Text passage:
-*-*-
Researchers at the University of Michigan Medical School and VA Ann Arbor Healthcare System had hospitals from around the country sign on to a national patient safety project. Each of the hospitals had a common goal to reduce central line-associated bloodstream infections (CLABSI) and catheter-associated urinary tract infections (CAUTI).

The staff members were given tools, training, new procedures and other support to help them reduce those infections. In order to change the culture in the hospital, they were also encouraged to speak up to stop an unsafe scenario and to work as a team.

Each employee was surveyed about patient safety at the start and then again toward the end of the project. The researchers assumed that those who did better on the survey measures of safety culture would have lower infection rates.

But after analyzing the data, they found that their assumption was wrong. There was, in fact, no correlation between safety culture scores derived from the surveys and the actual reduction in infection rates.
-*-*-
[Data drawn from a collection]
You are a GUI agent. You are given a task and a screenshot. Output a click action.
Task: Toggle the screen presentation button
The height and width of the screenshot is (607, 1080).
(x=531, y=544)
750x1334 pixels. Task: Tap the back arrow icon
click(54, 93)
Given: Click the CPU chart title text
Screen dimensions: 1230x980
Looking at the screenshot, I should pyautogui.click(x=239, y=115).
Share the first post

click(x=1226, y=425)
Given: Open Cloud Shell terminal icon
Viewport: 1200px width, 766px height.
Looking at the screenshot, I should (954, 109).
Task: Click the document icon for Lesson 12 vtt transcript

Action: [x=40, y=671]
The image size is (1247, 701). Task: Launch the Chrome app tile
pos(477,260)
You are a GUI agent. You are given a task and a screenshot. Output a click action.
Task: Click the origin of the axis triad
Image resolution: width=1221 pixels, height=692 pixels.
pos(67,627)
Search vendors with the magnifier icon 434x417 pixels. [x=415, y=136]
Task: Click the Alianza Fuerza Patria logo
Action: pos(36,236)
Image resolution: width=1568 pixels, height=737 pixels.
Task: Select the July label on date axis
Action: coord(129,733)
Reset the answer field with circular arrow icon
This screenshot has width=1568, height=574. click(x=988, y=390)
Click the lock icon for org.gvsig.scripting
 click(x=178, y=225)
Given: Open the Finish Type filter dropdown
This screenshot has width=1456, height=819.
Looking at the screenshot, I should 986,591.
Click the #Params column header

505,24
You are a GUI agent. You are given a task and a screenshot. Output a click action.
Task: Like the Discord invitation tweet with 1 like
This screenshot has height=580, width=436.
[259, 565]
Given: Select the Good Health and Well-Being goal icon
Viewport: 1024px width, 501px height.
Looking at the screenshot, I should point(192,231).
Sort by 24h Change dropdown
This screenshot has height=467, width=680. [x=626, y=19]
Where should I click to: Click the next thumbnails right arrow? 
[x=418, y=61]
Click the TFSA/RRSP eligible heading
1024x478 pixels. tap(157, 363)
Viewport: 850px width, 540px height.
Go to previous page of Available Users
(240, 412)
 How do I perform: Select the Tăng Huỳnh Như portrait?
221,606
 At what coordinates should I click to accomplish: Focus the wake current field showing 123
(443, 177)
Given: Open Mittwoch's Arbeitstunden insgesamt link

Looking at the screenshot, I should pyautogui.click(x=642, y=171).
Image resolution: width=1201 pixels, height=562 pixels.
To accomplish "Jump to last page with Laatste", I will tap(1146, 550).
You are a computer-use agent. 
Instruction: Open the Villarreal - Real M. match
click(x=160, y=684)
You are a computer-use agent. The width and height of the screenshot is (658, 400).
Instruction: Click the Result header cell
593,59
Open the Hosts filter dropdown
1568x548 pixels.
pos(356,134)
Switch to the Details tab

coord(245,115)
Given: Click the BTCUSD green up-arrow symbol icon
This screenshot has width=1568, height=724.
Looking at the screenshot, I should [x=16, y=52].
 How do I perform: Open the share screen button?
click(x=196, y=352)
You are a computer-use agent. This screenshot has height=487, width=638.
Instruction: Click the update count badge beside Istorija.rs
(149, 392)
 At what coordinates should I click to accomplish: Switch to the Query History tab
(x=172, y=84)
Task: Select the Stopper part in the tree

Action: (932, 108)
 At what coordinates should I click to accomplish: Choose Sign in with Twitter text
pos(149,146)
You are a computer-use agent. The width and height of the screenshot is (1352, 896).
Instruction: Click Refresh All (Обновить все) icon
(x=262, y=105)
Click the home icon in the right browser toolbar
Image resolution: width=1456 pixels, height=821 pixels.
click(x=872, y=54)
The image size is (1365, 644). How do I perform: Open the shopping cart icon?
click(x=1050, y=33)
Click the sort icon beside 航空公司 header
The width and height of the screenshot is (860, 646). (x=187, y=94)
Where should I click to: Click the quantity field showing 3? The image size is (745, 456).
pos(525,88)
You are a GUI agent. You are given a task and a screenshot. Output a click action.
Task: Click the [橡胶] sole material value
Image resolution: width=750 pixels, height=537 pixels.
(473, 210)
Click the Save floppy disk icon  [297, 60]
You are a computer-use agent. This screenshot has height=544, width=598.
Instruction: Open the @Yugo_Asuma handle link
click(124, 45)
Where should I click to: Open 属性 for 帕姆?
-*-*-
Aim of the exercise: Continue the passage about the national hospital patient safety project from its last sentence.

Response area:
The hospitals cut their CLABSI rates by 47 percent and CAUTI rates by 23 percent overall, but the changes reflected in the survey scores were only minor. For some hospitals, the survey scores worsened even though they improved their infection rates.

The hospitals put a lot of resources into trying to get their employees to take the surveys, but less than half of them actually took them. The researchers think that since so few employees took the survey, the results might be inaccurate.

They concluded that the results suggest that either the infection rates were better because other aspects of care aside from the safety culture, such as catheter use improvement, or because the surveys don’t reflect safety culture accurately.

They recommend that the patient safety community should evaluate how the patient safety culture surveys are used as part of the larger efforts to improve safety.